**Work order**
Exactly as shown below, retype every line of the data.

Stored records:
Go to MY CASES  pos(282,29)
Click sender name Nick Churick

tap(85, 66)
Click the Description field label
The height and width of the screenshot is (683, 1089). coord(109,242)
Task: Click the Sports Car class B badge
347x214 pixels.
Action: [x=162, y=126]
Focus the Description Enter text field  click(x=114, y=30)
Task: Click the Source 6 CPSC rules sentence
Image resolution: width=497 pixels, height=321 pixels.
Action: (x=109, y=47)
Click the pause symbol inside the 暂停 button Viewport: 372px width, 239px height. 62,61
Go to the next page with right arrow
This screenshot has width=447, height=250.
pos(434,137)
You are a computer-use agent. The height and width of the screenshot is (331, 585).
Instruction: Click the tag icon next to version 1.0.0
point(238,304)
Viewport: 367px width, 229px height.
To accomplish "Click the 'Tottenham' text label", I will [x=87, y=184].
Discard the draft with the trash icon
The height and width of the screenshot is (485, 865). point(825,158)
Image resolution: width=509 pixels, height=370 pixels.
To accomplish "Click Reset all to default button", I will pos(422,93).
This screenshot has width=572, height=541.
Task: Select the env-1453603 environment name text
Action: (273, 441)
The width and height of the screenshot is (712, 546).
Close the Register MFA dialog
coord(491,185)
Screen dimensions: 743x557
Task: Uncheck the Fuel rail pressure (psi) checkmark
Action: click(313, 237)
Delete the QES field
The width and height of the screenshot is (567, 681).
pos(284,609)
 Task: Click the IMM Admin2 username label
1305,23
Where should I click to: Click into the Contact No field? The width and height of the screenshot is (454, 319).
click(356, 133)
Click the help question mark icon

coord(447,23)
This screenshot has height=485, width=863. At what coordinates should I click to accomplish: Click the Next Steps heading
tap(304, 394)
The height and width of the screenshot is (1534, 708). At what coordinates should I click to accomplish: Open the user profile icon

**Output for this task**
Go to MY CASES  pos(282,29)
Click sender name Nick Churick

tap(85, 66)
Click the Description field label
The height and width of the screenshot is (683, 1089). coord(109,242)
Task: Click the Sports Car class B badge
347x214 pixels.
Action: [x=162, y=126]
Focus the Description Enter text field  click(x=114, y=30)
Task: Click the Source 6 CPSC rules sentence
Image resolution: width=497 pixels, height=321 pixels.
Action: (x=109, y=47)
Click the pause symbol inside the 暂停 button Viewport: 372px width, 239px height. 62,61
Go to the next page with right arrow
This screenshot has width=447, height=250.
pos(434,137)
You are a computer-use agent. The height and width of the screenshot is (331, 585).
Instruction: Click the tag icon next to version 1.0.0
point(238,304)
Viewport: 367px width, 229px height.
To accomplish "Click the 'Tottenham' text label", I will [x=87, y=184].
Discard the draft with the trash icon
The height and width of the screenshot is (485, 865). point(825,158)
Image resolution: width=509 pixels, height=370 pixels.
To accomplish "Click Reset all to default button", I will pos(422,93).
This screenshot has width=572, height=541.
Task: Select the env-1453603 environment name text
Action: (273, 441)
The width and height of the screenshot is (712, 546).
Close the Register MFA dialog
coord(491,185)
Screen dimensions: 743x557
Task: Uncheck the Fuel rail pressure (psi) checkmark
Action: click(313, 237)
Delete the QES field
The width and height of the screenshot is (567, 681).
pos(284,609)
 Task: Click the IMM Admin2 username label
1305,23
Where should I click to: Click into the Contact No field? The width and height of the screenshot is (454, 319).
click(356, 133)
Click the help question mark icon

coord(447,23)
This screenshot has height=485, width=863. At what coordinates should I click to accomplish: Click the Next Steps heading
tap(304, 394)
The height and width of the screenshot is (1534, 708). At what coordinates should I click to accomplish: Open the user profile icon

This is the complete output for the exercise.